Mercury Interactive Corp. on Monday will announce a new performance tuning service for complex production systems and a set of best-load-testing practices designed into new consulting services.
The Sunnyvale, Calif., vendor created the ActiveTune service to help clients optimize the performance of their complex, multi-tiered production systems.
The new service leverages Mercury Interactives professional services experience and the knowledge gathered through its ActiveTest service to get to the source of the thorniest performance problems and provide more proactive tuning in a real-world setting. “Well uncover and remove problems they may not have seen, or that contributed to problems that were hard to find. And we find the needle in the haystack,” described David Gehringer, director of product marketing.
Mercury Interactive performance tuning experts believe that as much as much as 70 percent of a sites performance problems can be resolved through tuning.
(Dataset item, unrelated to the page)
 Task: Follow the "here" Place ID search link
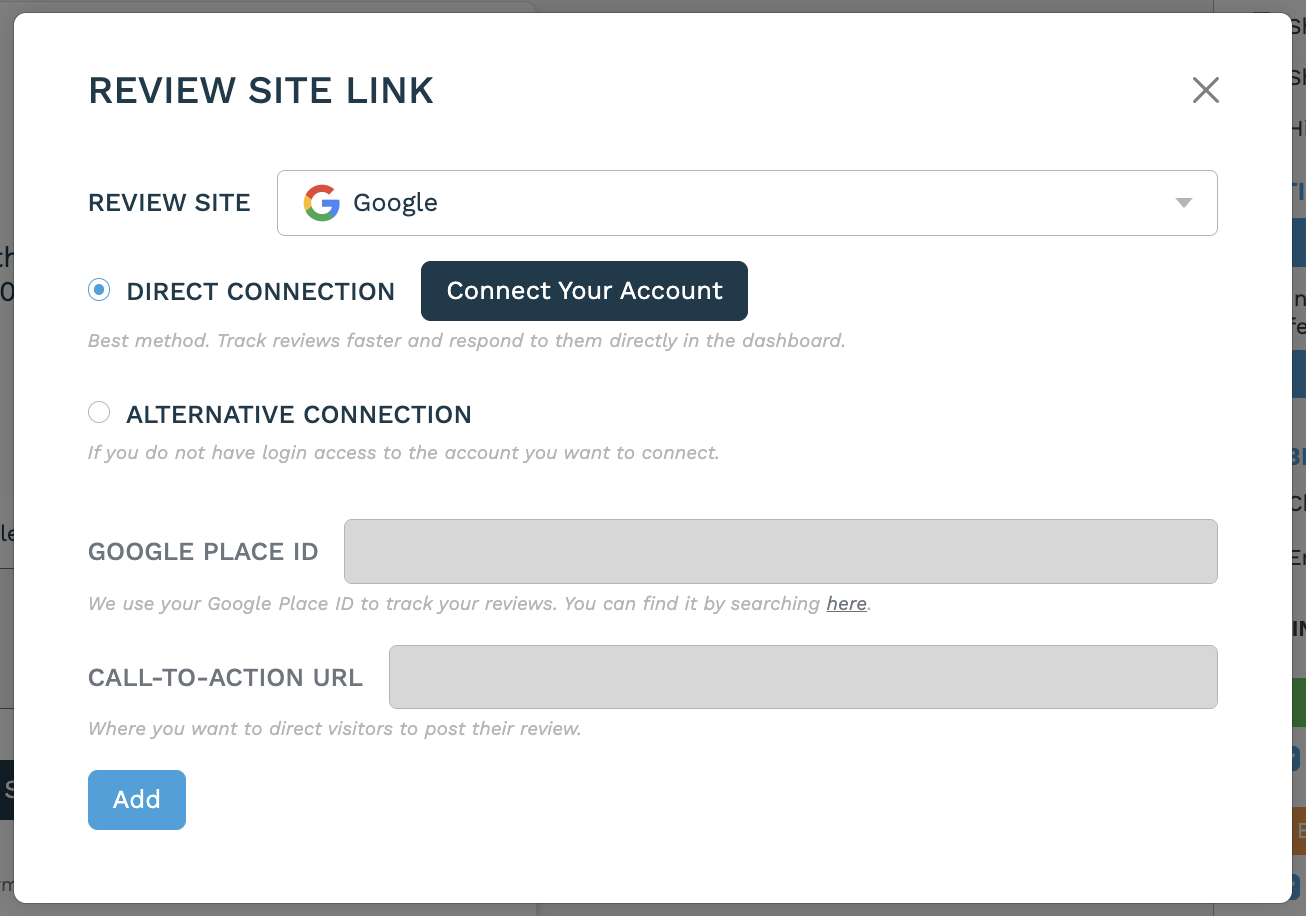coord(846,604)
“The need for external testing became fairly apparent as our site got more and more complex,” said Barry Weber, vice president of technical infrastructure at Barnes&Noble.com LLC in New York. “The only way to accurately build a valid test model is to use the site. Maintaining a test environment for large-scale, complex tests is untenable. We turned to Mercury to insure we did a valid test.”
The tests take into account all of the components of the sites architecture, officials said. Testing starts with the infrastructure, looking at routers, load balancers and so on. The tests then move onto the application and ends with the security system.
ActiveTune is available immediately starting at $35,000 for a three-month term and unlimited engagements.
Mercury Interactive also has created a set of best-testing practices, called the Application Risk Management Model (ARMM), that provides a method for evaluating the effectiveness of an enterprises existing quality assurance practices and helps guide users through the steps that can lead to improved application quality.
Deliverables in the ARMM include reference materials distributed through a Web portal. The materials go over metrics users should look for, when testing starts, and so on. As a part of ARMM, Mercury Interactive also offers a three-day training course designed to help project managers insure that their subordinates are using the tools correctly. ARMM also includes a professional services package.